Two miniatures depicted Washington in military uniform and six in civilian dress. The two military portraits were sold at auction in 2008 and 2009 for $303,000 and $336,000, respectively. The miniature of First Lady Martha Washington was done by Walter Robertson, probably in 1794. In 1927, the portrait of Mrs. Washington was exhibited at the Metropolitan Museum of Art in New York City. Since then it has been secured in a private collection, unseen by the public. Both of the portraits carry identical estimates of $40,000-$60,000. Visit



Pining for a 1951 Willys jeep? There's one for sale Oct. 20th

Pining for a 1951 Willys jeep The Willys M38A1 U.S. Army jeep was produced from 1952-1957: 80,290 were sold for domestic use and 21,198 units to foreign markets.  (photo courtesy Alderfer Auction & Appraisers)

You really never know what you're liable to see at an auction. All manner of wild and wonderful animal, vegetable and mineral may present itself (reminding me of the old joke about the guy who went to an auction for the first time, just to watch, ended up buying a parrot in a cage of all things, told the auctioneer afterward he had buyer's remorse not knowing if the parrot could even talk, to which the auctioneer replied: “Of course he can talk! Who do you think was bidding against you?”) That joke was told at a conference by the late, great attorney, Steve Proffitt.

But I digress. On Thursday, October 20th, Alderfer Auctioneers & Appraisers in Hatfield, Pa., will offer, among other things, a 1951 Willys M38A1 U.S. Army jeep. The model was produced from 1952-1957. During that five-year span, 80,290 units were sold for domestic use and 21,198 units were sold to foreign markets. This was the first appearance of the 'round-fender' Jeep that would eventually become the CJ5. Even after it was replaced by the high-tech Ford M151, they could be seen in olive drab green as late as the 1970s. Visit



Crowell bufflehead drake decoy should bring $150,000-$200,000

Crowell bufflehead drake This bufflehead drake decoy, carved around 1915 by the renowned carver A. Elmer Crowell, is expected to soar to $150,000-$200,000 on Nov. 10. (photo courtesy Guyette & Deeter, Inc.)

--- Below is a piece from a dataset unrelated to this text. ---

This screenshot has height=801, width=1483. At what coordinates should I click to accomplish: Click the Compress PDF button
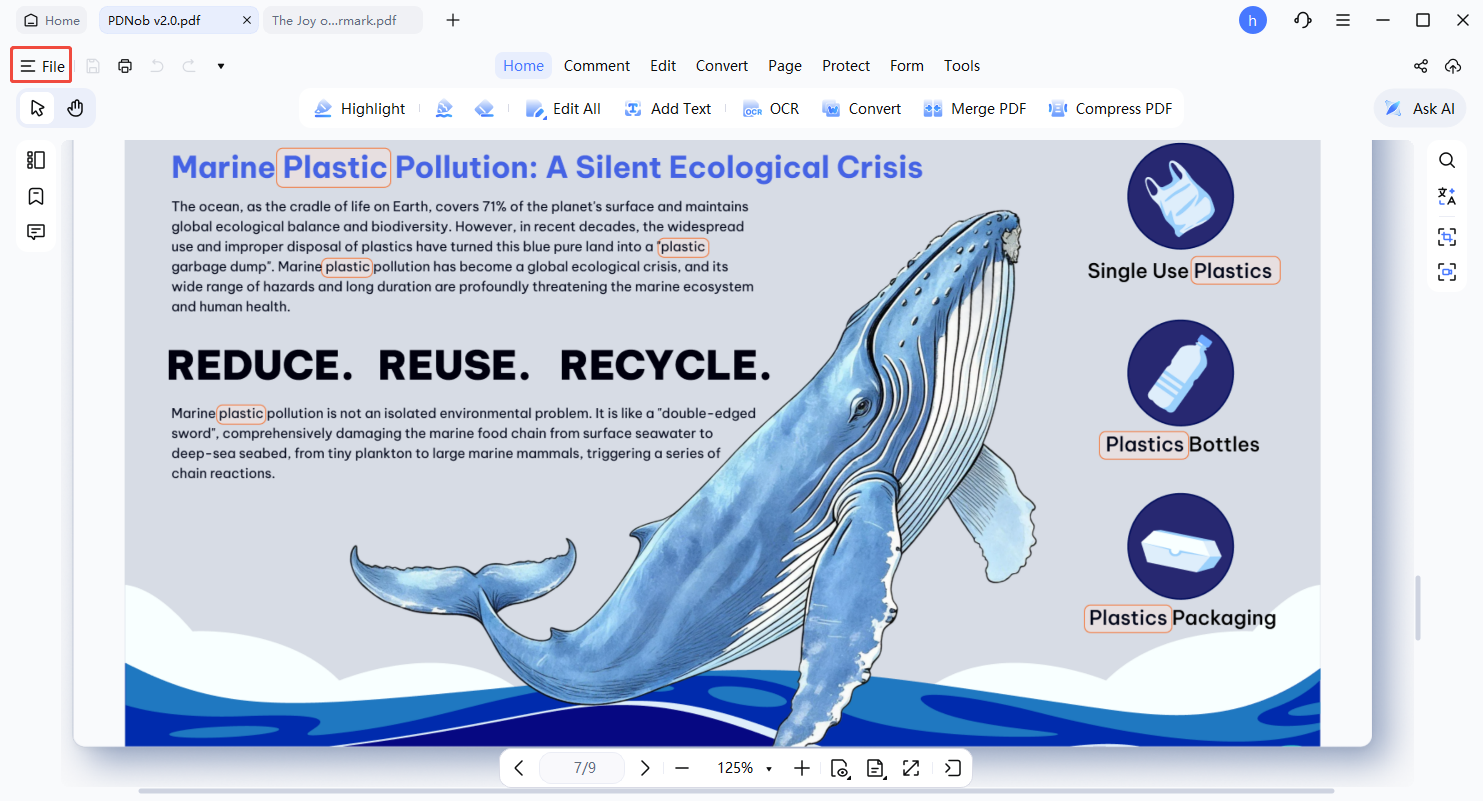click(1110, 109)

A. Elmer Crowell (1862-1952) was a master decoy carver from East Harwich, Mass., who specialized in shorebirds, waterfowl and miniatures. His decoys are consistently regarded as the finest and most desirable decoys ever made. In 1915, Crowell sat down and carved the bufflehead drake you see here, for his close friend Dr. John Cunningham. That very decoy is the expected top lot at Guyette & Deeter's 31st annual Fall Decoy & Sporting Art Auction, on Nov. 10 at the Talbot Community Center in Easton, Md. It's estimated to bring $150,000-$200,000.

Those kinds of dizzying estimates aren't uncommon in the rarefied world of decoy collecting. In the same sale, an early pair of “humpback” style pintails by the Ward Brothers is also expected to hit six figures (the hen $125,000-$150,000 and the drake $100,000-$125,000). The hen is considered to be the best Ward Brothers decoy known. The top shorebird in the sale is a ruddy turnstone in transitional plumage, circa 1860s, by Obediah Verity. Sporting art will feature a watercolor by Arthur Burdett Frost titled The Argument. Visit



George Washington material at Skinner's next sale, Oct. 30

George Washington material The first lot in the sale is a survey of land created in 1751 by a teenaged Washington, who worked as a professional land surveyor from the ages of 17 to 20. (photo courtesy Skinner, Inc.)

One of the most notable collections of original signed George Washington material to be offered at auction in recent memory will be part of Skinner's Fine Books & Manuscripts Auction planned for Sunday, October 30th, by Skinner's in Boston. The diverse material highlights Washington's ongoing commitment to nurturing and maintaining Mount Vernon, key moments during the Revolutionary War and his first Presidency. Lot 1 is a survey of land created in 1751 by a teenaged Washington, who worked as a professional land surveyor from ages 17-20.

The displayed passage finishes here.